__EXCERPT__
+ + + + + + +
# Good share trading blogs?



## debaron (17 April 2008)

Hey guys,

Just wondering if you know of any quality share trading blogs that are suitable for beginners? Who reads a book these days when you have a screen infront of you? haha.. *kidding*

Or any other beginner areas for share trading?


----------



## Sean K (17 April 2008)

*Re: Good share trading blog?*

There's a few members here with great blogs. I suggest you look through the most recent posts and look for signatures with blogs and start from there. Many of them will have links to other blogs they feel worthy. All the best, kennas


----------



## theinvestorguru (20 March 2013)

*Re: Good share trading blog?*



kennas said:


> There's a few members here with great blogs. I suggest you look through the most recent posts and look for signatures with blogs and start from there. Many of them will have links to other blogs they feel worthy. All the best, kennas




Any particular blog, I mean specific one?


----------



## Garpal Gumnut (20 March 2013)

*Re: Good share trading blog?*



theinvestorguru said:


> Any particular blog, I mean specific one?




Blogs are blogs mate.

I would stick here 

https://www.aussiestockforums.com/

Learn how to use the search function.

Follow the doyens of technical and fundamental analysis who post here regularly.

Follow threads, options, futures, gold, etc. etc. , it is all here

Sometimes you need to stop looking, and just read, and learn.

gg


----------



## Alvin Purple (23 March 2013)

This is very good advice.

Listen to it, act on it, and you will be richly rewarded.


----------
+ + + + + + +
__DATA BLOCK__
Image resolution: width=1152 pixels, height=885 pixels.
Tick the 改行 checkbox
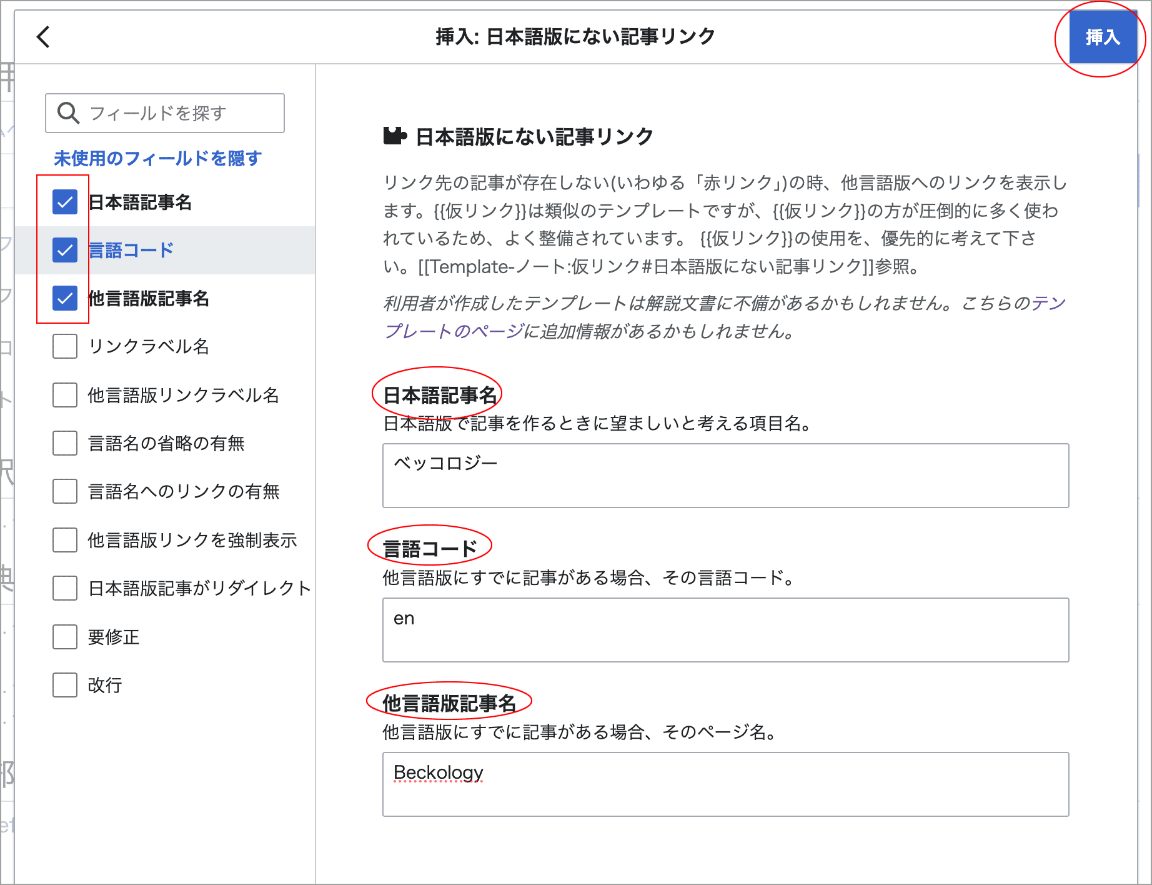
+ + + + + + +
__DIRECTIONS__
Copy the share trading blogs thread from "Follow the doyens" up to and including "(23 March 2013)", putting "experts" in place of "doyens".

__FINISHED ANSWER__
Follow the experts of technical and fundamental analysis who post here regularly.

Follow threads, options, futures, gold, etc. etc. , it is all here

Sometimes you need to stop looking, and just read, and learn.

gg


----------



## Alvin Purple (23 March 2013)